— Work to complete —
With the pictures left out, return exactly the lines from the one containing "Where should I" through the end of the listing below.

— Exercise data —
# # # # #

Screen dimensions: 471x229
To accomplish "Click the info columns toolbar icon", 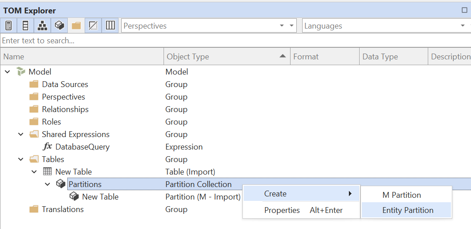I will [110, 26].
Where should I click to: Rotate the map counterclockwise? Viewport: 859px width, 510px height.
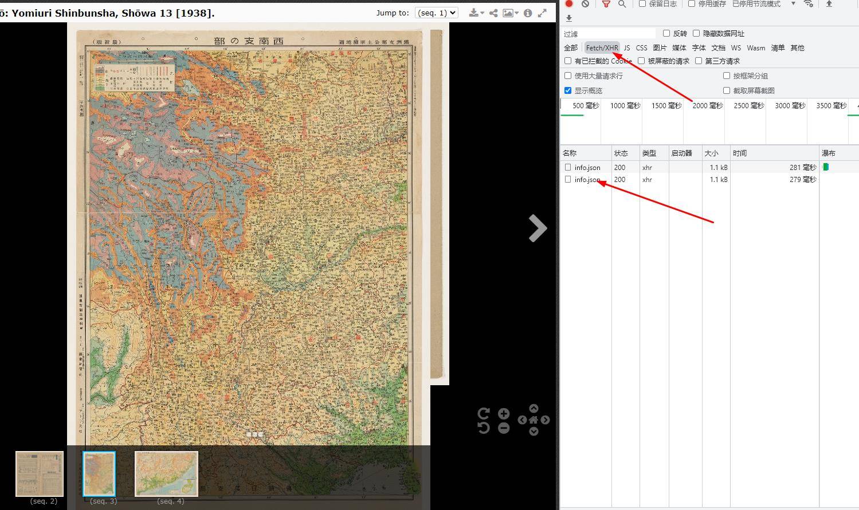[484, 428]
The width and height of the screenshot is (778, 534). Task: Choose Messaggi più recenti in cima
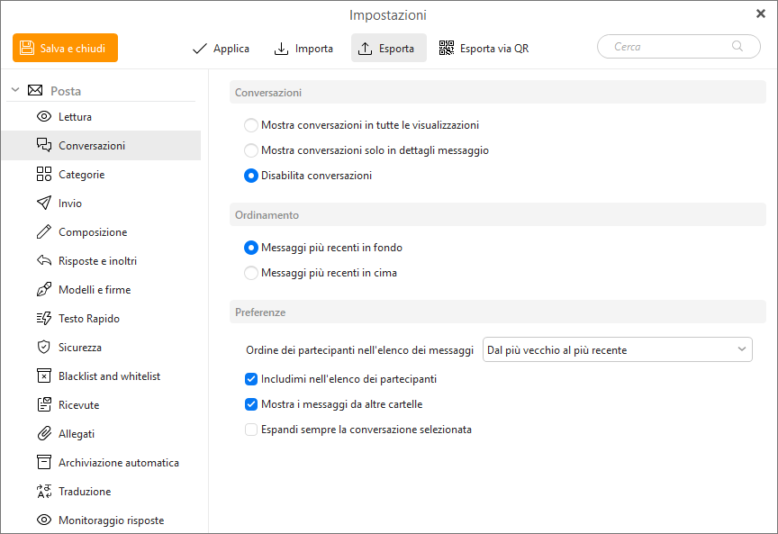coord(251,273)
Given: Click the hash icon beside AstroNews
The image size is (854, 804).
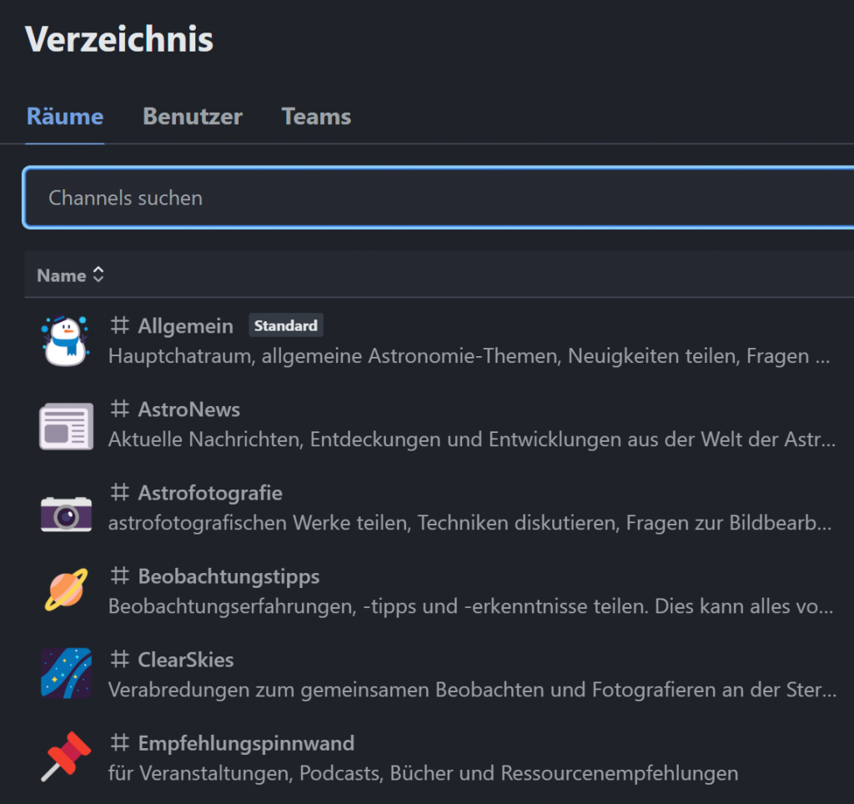Looking at the screenshot, I should [x=120, y=410].
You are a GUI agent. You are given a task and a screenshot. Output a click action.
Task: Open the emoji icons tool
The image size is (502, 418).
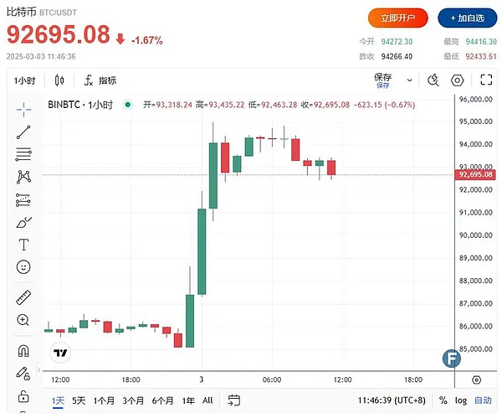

# # # # #

— Answer section —
Where should I click to: Rotate the map counterclockwise? Viewport: 859px width, 510px height.
[484, 428]
The width and height of the screenshot is (778, 534). Task: Choose Messaggi più recenti in cima
coord(251,273)
Given: Click the hash icon beside AstroNews
The image size is (854, 804).
Looking at the screenshot, I should [x=120, y=410].
You are a GUI agent. You are given a task and a screenshot. Output a click action.
Task: Open the emoji icons tool
The image size is (502, 418).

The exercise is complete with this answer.